*Aufgaben*:
**A.** Fassen Sie den Absatz des Auszugs, der mit „Das mediale Interesse war mittelgroß“ beginnt, als kurze Liste seiner wesentlichen Aussagen zusammen.
**B.** Schreiben Sie aus dem Auszug alles von „Das mediale Interesse“ bis hinunter zu „Versammlung weiter läuft.“ wortgetreu ab.
**C.** Wer übernahm laut dem Auszug die technische Begleitung?

*Auszug*:
Lobenswert ist die technische Begleitung durch die Netzbegrünung: das W-Lan hatte durchgängig funktioniert (was ja selbst beim CCC nicht selbstverständlich ist), der Livestream wohl auch fast (am Sonntag kam wohl jemand auf die Idee, das Equipment einfach auszustecken um stattdessen sein MacBook aufzuladen). Die Zahl der Teilnehmer, die live twitterten, war recht überschaubar – dafür hatte ich auf diese Weise auch neue Leute kennengelernt.

Das mediale Interesse war mittelgroß: die Vertreter insbesondere des Bayerischen Rundfunks huschten ständig hin und her und filmten – noch nicht ganz schlimm, aber schon genug, um gelegentlich durchaus zu nerven. Es ist zumindest recht störend, wenn Interviews mit den Bundestagsabgeordneten mitten in den vorderen Sitzreihen durchgeführt werden – während die eigentliche Versammlung weiter läuft.

*Daten*:

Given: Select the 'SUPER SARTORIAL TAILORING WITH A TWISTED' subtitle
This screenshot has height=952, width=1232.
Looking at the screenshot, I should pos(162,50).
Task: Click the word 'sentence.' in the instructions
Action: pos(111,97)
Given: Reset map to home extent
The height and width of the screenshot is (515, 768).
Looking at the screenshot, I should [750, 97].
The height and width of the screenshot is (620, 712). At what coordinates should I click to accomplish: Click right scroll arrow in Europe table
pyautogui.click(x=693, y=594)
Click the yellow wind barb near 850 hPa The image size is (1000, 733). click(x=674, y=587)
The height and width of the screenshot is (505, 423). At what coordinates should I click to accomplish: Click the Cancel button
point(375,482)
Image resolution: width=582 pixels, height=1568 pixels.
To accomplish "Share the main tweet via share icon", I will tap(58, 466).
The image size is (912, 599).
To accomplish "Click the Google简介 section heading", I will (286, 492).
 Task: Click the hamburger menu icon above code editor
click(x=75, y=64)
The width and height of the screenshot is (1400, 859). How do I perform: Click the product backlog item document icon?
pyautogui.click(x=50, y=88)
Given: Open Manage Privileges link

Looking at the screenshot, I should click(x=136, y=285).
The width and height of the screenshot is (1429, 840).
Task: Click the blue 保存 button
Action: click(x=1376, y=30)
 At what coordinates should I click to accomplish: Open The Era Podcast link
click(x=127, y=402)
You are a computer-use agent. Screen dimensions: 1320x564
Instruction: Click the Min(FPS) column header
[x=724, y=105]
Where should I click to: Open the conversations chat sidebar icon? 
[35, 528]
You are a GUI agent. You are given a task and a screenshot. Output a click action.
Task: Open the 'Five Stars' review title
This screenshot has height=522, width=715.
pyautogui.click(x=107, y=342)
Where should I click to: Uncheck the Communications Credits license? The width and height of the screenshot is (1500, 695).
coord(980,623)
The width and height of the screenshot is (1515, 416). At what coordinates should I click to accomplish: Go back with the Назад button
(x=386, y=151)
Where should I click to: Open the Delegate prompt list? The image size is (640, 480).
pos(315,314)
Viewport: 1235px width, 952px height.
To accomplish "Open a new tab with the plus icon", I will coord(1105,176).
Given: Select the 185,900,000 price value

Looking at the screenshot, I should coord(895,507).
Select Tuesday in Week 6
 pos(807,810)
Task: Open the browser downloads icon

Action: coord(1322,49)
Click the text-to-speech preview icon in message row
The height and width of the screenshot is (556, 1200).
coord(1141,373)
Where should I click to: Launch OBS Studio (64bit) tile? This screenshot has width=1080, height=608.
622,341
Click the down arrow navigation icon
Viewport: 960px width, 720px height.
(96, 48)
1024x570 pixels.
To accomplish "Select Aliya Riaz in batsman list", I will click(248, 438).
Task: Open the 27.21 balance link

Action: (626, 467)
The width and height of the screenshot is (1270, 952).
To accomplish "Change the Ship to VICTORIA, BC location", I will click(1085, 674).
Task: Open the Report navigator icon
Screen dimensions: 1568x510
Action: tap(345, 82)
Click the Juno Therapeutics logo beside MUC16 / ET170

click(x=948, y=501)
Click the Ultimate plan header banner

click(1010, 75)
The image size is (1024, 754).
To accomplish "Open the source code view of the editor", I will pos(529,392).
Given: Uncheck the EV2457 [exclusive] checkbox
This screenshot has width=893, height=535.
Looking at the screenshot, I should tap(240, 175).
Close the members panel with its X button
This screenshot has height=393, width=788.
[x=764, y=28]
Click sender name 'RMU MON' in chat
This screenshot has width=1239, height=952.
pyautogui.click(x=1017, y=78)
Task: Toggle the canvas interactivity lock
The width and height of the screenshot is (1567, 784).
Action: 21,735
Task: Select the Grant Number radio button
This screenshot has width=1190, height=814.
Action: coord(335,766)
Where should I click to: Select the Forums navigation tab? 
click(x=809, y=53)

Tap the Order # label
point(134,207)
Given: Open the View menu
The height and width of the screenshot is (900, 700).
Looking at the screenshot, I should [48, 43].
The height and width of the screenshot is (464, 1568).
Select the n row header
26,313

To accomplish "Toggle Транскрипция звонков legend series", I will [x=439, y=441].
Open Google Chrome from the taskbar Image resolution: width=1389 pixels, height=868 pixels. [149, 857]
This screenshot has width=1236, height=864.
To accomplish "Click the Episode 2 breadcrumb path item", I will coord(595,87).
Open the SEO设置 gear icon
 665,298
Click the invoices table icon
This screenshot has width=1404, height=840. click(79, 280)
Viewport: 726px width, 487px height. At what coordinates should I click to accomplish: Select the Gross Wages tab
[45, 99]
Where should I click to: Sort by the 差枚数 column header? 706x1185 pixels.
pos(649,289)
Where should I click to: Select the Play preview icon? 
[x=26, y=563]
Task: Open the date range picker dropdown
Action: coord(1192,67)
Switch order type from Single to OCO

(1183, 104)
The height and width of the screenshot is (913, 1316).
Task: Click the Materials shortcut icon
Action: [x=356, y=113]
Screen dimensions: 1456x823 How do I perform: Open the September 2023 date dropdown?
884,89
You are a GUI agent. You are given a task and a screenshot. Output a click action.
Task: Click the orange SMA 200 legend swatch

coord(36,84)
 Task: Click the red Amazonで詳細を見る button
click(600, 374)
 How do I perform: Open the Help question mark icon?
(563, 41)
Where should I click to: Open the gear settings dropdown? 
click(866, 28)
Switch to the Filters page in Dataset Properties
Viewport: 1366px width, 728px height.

*Lösungen*:
**A.**
- Das mediale Interesse war mittelgroß.
- Vor allem Vertreter des Bayerischen Rundfunks liefen ständig umher und filmten, was gelegentlich nervte.
- Störend war, dass Interviews mit Bundestagsabgeordneten in den vorderen Sitzreihen geführt wurden, während die Versammlung weiterlief.

**B.**
Das mediale Interesse war mittelgroß: die Vertreter insbesondere des Bayerischen Rundfunks huschten ständig hin und her und filmten – noch nicht ganz schlimm, aber schon genug, um gelegentlich durchaus zu nerven. Es ist zumindest recht störend, wenn Interviews mit den Bundestagsabgeordneten mitten in den vorderen Sitzreihen durchgeführt werden – während die eigentliche Versammlung weiter läuft.

**C.** Die Netzbegrünung.